Yapılacaklar —
• a. Barnum – Forer etkisi yazısına göre şu soruları cevaplayın:
(i) İnsanlar daha çocukken hangi akıl yürütme yetisine sahiptir?
(ii) Matematik esasen nedir?
(iii) Hangi iki yetenek insanların sahip olduğu beceriler değildir?
• b. Barnum – Forer etkisi yazısında "Zihin okuma ve" sözlerinin geçtiği yerden başlayın, "birçok insan vardır." sözlerinden sonra durun ve aradaki bölümü hiç değiştirmeden yazın.

İnsan beyni genel olarak bir akıl ve mantık abidesidir. İnsanlar daha çocukken tümdengelimli akıl yürütme yetisine sahiptir ve koşullu önermelerin basit kurallarını öğrenebilirler. Doğuştan gelen bir becerinin temel biçimi olan matematik esasen bir mantık egzersizidir. Ancak yine de insanlar çoğu zaman akıldışı davranırlar. Bir çok durumda da Barnum – Forer etkisinin kurbanı olurlar.
Barnum – Forer Etkisi Nedir?
Zihin okuma ve geleceği tahmin etme yeteneği, insanların sahip olduğu beceriler değildir. Ve aslında bunu için için herkes bilir. Yıllar boyunca kanıtlanmış sahtekarlık örneklerinin iddiaların güvenilirliğini zayıflatacağını düşünebilirsiniz. Ancak bu gibi durumlara rağmen hala psişik yeteneklerin gücüne sıkı sıkıya inanan birçok insan vardır.

Ham veriler —

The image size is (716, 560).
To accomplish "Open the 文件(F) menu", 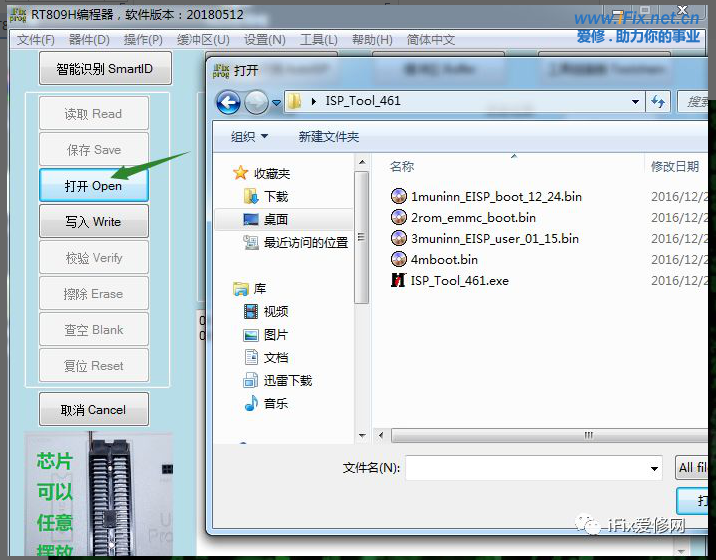I will coord(36,40).
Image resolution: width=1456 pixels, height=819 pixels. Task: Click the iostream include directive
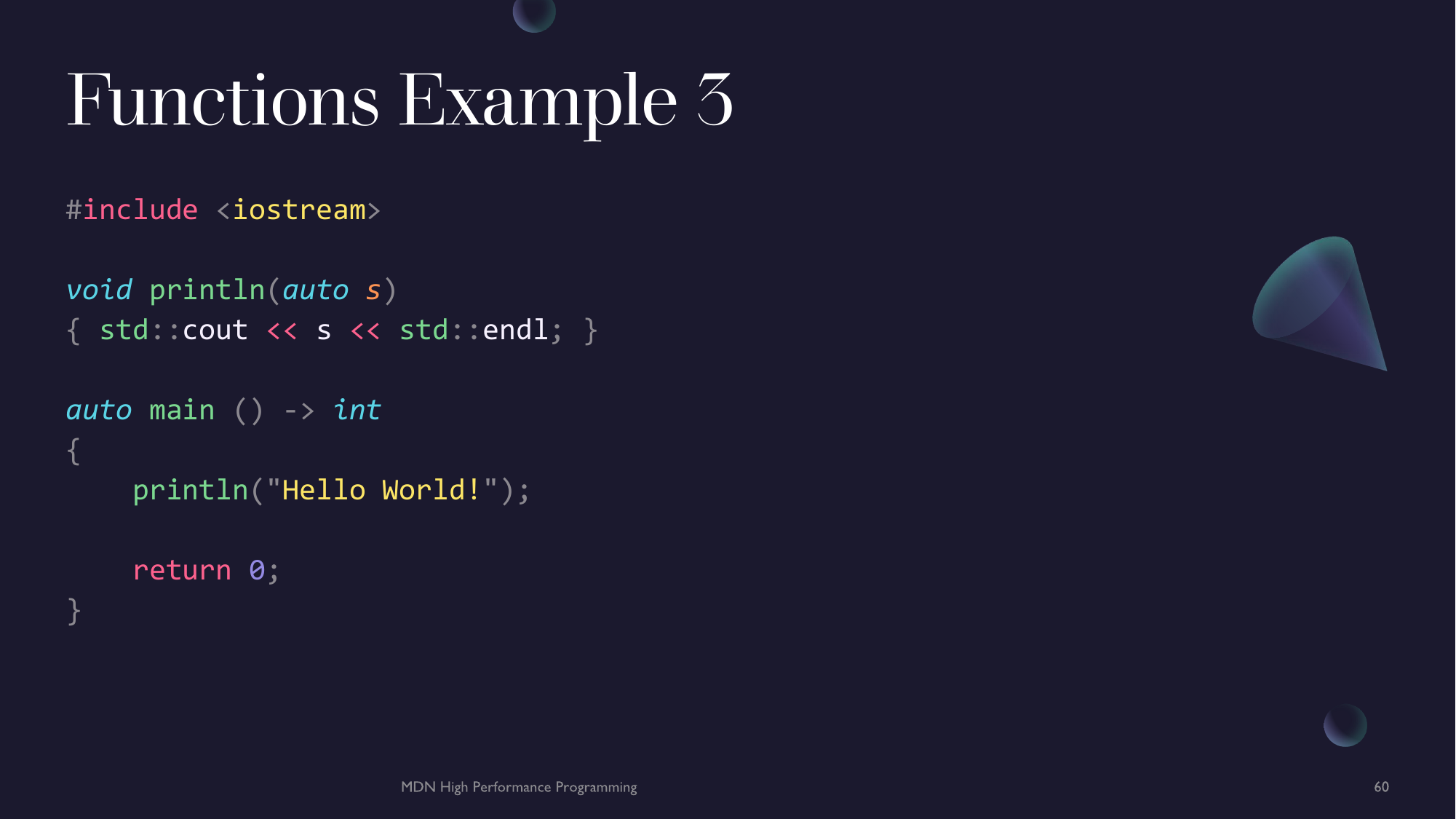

Cevaplar —
• a.
(i) Tümdengelimli akıl yürütme yetisine.
(ii) Bir mantık egzersizidir.
(iii) Zihin okuma ve geleceği tahmin etme.

• b.
Zihin okuma ve geleceği tahmin etme yeteneği, insanların sahip olduğu beceriler değildir. Ve aslında bunu için için herkes bilir. Yıllar boyunca kanıtlanmış sahtekarlık örneklerinin iddiaların güvenilirliğini zayıflatacağını düşünebilirsiniz. Ancak bu gibi durumlara rağmen hala psişik yeteneklerin gücüne sıkı sıkıya inanan birçok insan vardır.